Contemplo
con estupor en las noticias que un ex concejal de Masquefa atropelló a dos
vecinos por retirar una bandera de España que él acababa de colocar frente al
ayuntamiento. Pero me dejan aún más atónito las declaraciones de uno de los
atropellados, que calificaban a la causa de la discordia como “bandera trampa”,
y afirmaba, indignado, que él había caído en ella.
Muy
mal están las cosas si una bandera nacional, amparada por la constitución que
nos rige a todos, supone una provocación de tal calibre que ningún vecino puede
sustraerse a ella.
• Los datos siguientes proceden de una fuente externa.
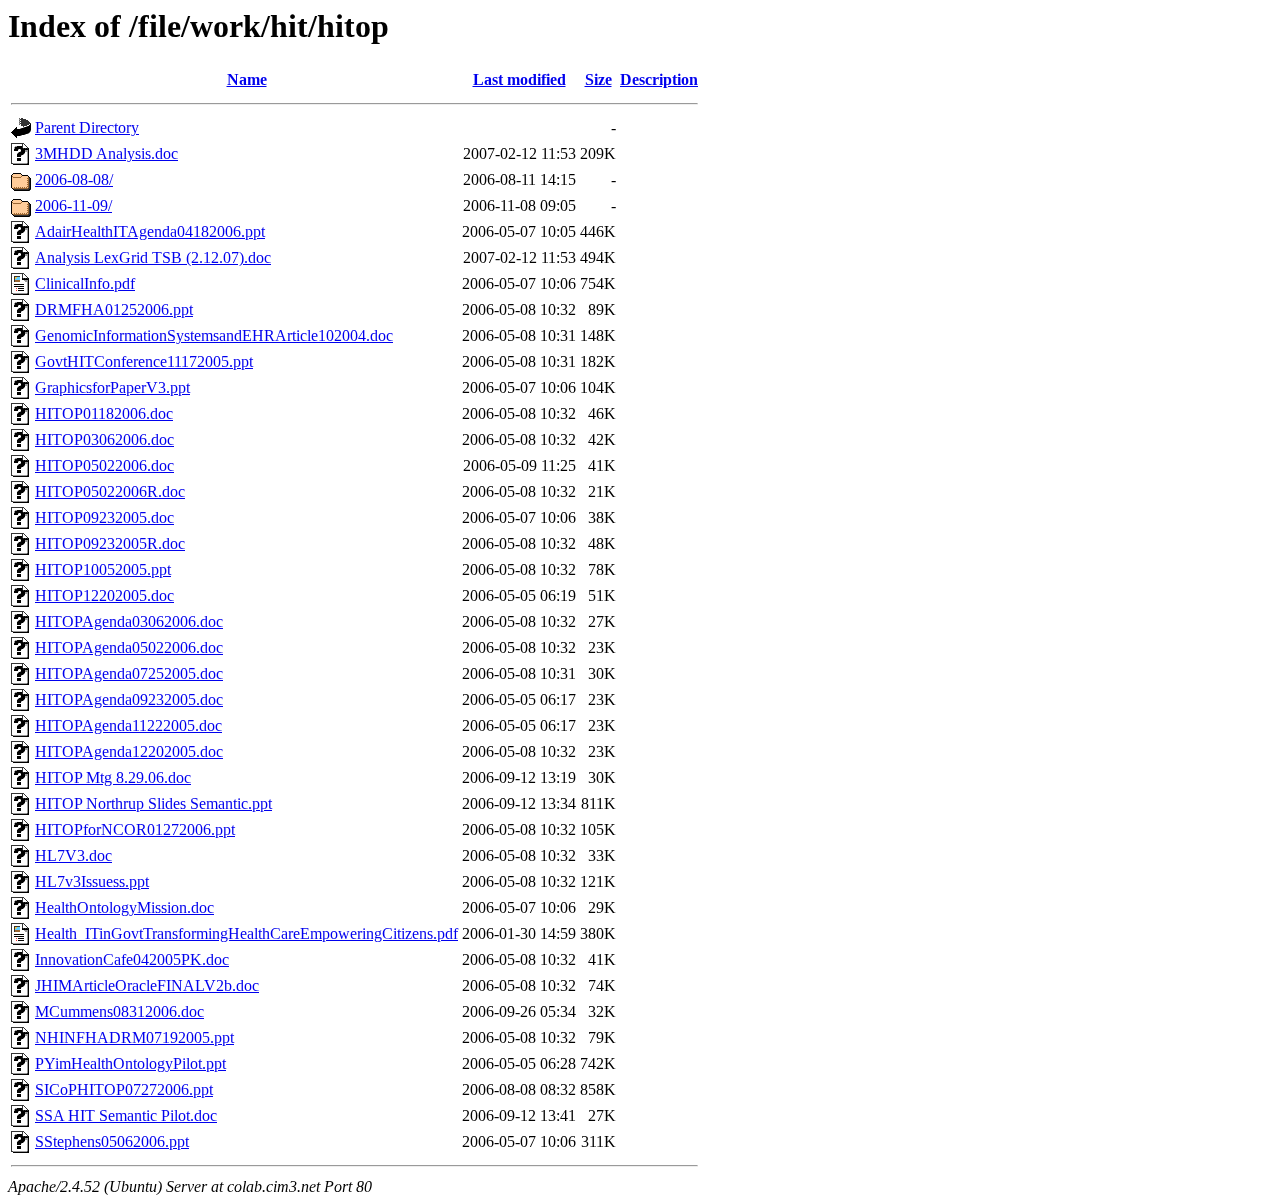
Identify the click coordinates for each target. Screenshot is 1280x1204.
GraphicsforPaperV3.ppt (112, 387)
Volvemos de nuevo a esas historias de opereta y España profunda
(en este caso Cataluña profunda), dignas de protagonizar una película de
Berlanga.
Poco
futuro le auguro a Europa con esta mentalidad: se supone que debiéramos
sentirnos ciudadanos europeos y después del mundo, pero cada vez nos vemos más
infiltrados por el espíritu de la taifa, ese estúpido afán de sentirnos
diferentes del resto por algo tan nimio como haber nacido unos kilómetros más allá
de un lado u otro.
Estas
son las consecuencias de la creciente radicalización nacionalista auspiciada y
alimentada por el mercadeo de favores con unos y otros en el parlamento
nacional: dos ciudadanos corrientes a los que la mera vista de la enseña
nacional les supone una afrenta intolerable, y un ex concejal dispuesto a
atropellarles por ello. Esto viene a probar que hablar de nacionalismo moderado
es una antinomia, así como que toda doctrina política que se base en la
diferenciación geográfica constituye una clara lacra para la sociedad, máxime si
les permitimos hacer de los centros de enseñanza sus sedes de implantación ideológica
o lavado de cerebro, llámese como se quiera.